Elections are coming up later this year. Do you see opportunities for a new nation?

No. Cameroon has never organized a real election since 1956. In other words, the regime we have in Cameroon is a continuation of what was installed in the country by French colonialists, when the nationalist leaders were assassinated. The system has managed to keep itself in power through murder and  a conspiracy of silence on their deeds. I have never understood how people managed to never talk about what is happening in Cameroon. But I also felt the country to not be that important on a global scale. This was until I understood that the government was paying journalists not to speak about Cameroon or to  paint a rosy picture of the country. 

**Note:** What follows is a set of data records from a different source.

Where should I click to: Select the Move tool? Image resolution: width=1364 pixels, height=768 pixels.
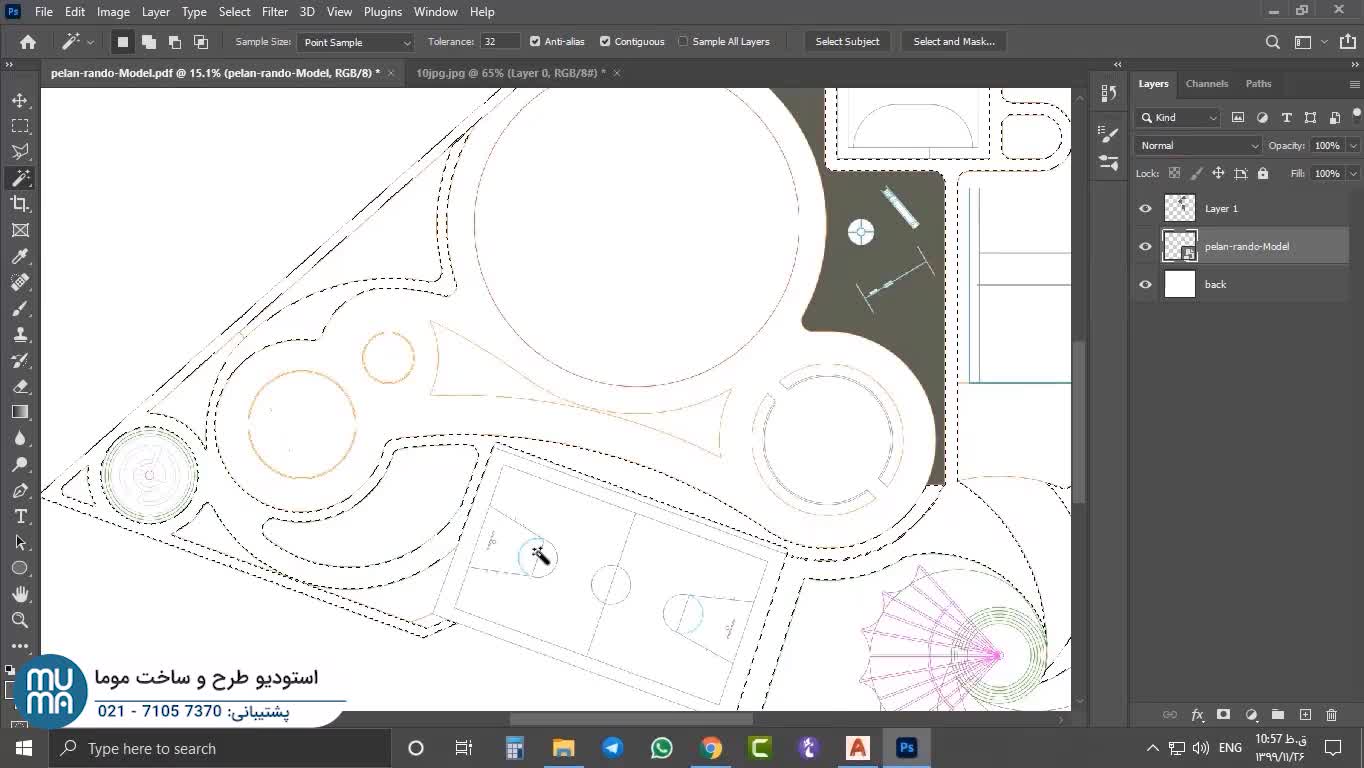point(20,100)
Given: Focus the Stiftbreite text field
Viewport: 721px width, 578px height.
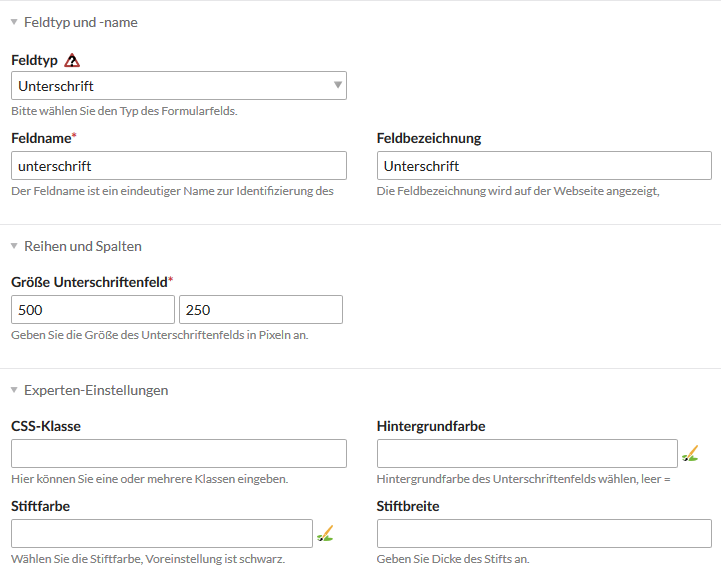Looking at the screenshot, I should [x=544, y=533].
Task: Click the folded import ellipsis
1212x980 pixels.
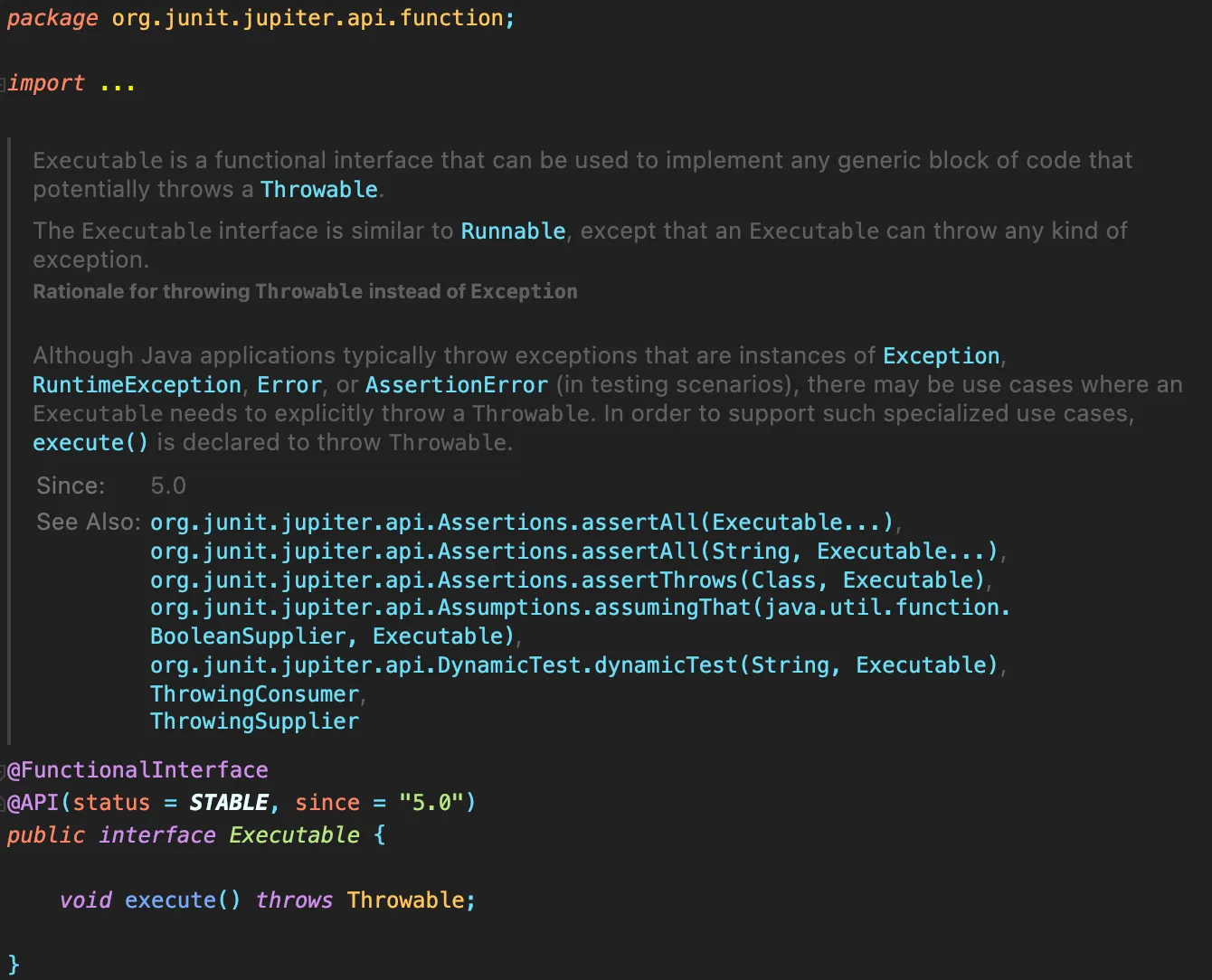Action: [118, 84]
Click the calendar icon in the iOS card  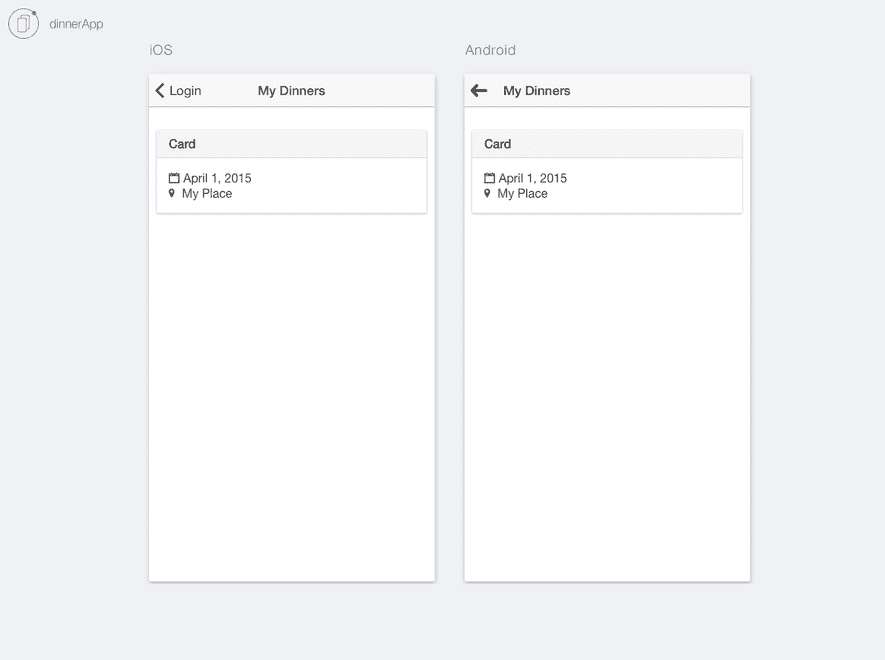point(173,177)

Some have argued that the on-going political impasse is fuelled by a lack of female voices at the decision-making table. What do you think of this?

It is certainly an issue, and I hope to see more women in positions of power. I actually was freed, and I am very proud to say that, by a team of women. What I am saying is that all important posts of decision in the campaign for my release were held by women, including my wife and daughter, and they effectively led across the globe and on the ground. The leader of the campaign on the ground was a woman, and these were decisions that I had taken from jail, or that became self-evident without me. I insist on that because I think it is through such steps that one can actually propel change. It could be applied to the country.

I hope to see more women in positions of power. I was freed by women.

As an artist, you follow in the footsteps of writers like Bate Besong and Mongo Beti to critique political and social issues. How urgent is it for today’s Cameroonian creative to be society’s conscience?

It is more than urgent, particularly because Africa has had a very long disconnect between its younger writers and the countries of their birth. The culture of [focusing on] US or Europe-based African writers who are trained in creative writing has effectively curtailed the politicisation of writers. And this at a moment, when battles are so urgent on the continent. Just look at the landscape of homophobia, tyranny and poverty! People are sold as slaves in front of our very eyes –  in Africa! It is amazing to see how the continent has sunk to a level of sheer public criminality, while writers are most of the time busy writing about the plight of their lives in Western capitals and how cool they are. It is truly amazing to see the number of voices that are silenced on the continent, as writers talk about their travails in Western metropolises that were built by people who showed courage in adversity and sometimes even in wars. Some soul searching is necessary for African writers, particularly the younger ones. 

At a time when the American government is tightening its borders, how does it feel to have been thrown out of your own country?

The most difficult part for me is to have been expelled from the city of my birth (Yaoundé), where I have a house, and about which I have written all of my twelve books. That one is difficult. I told the police officials who escorted me that I will be back. Of course, I will come back, and the next Cameroonian president will give me my passport back. It is essential because the current government made me cross the middle passage to the US, by plane, forgetting that millions of Africans were indeed sold into slavery by people like them. They are so unaware of the historical significance of their actions!

Over 60% of Cameroonians are under 25. What does this mean for the nation’s future?

It means that change is on the way, and that we will prevail. It means that we will chase the current tyrant from power. It means that we will build a Cameroon which all will be proud of, because it will be a welcoming place; a place from which people will stop running away, because it will spend its money on people’s lives and not on advertising campaigns.

*President Paul Biya changed Cameroon’s name from The United Republic of Cameroon, to the Republic of Cameroon in 1984

*Kondengui is a notorious high security prison in, Yaoundé Cameroon.

Ngum Ngafor is The Village Square Journal’s Editor for Interviews/Film.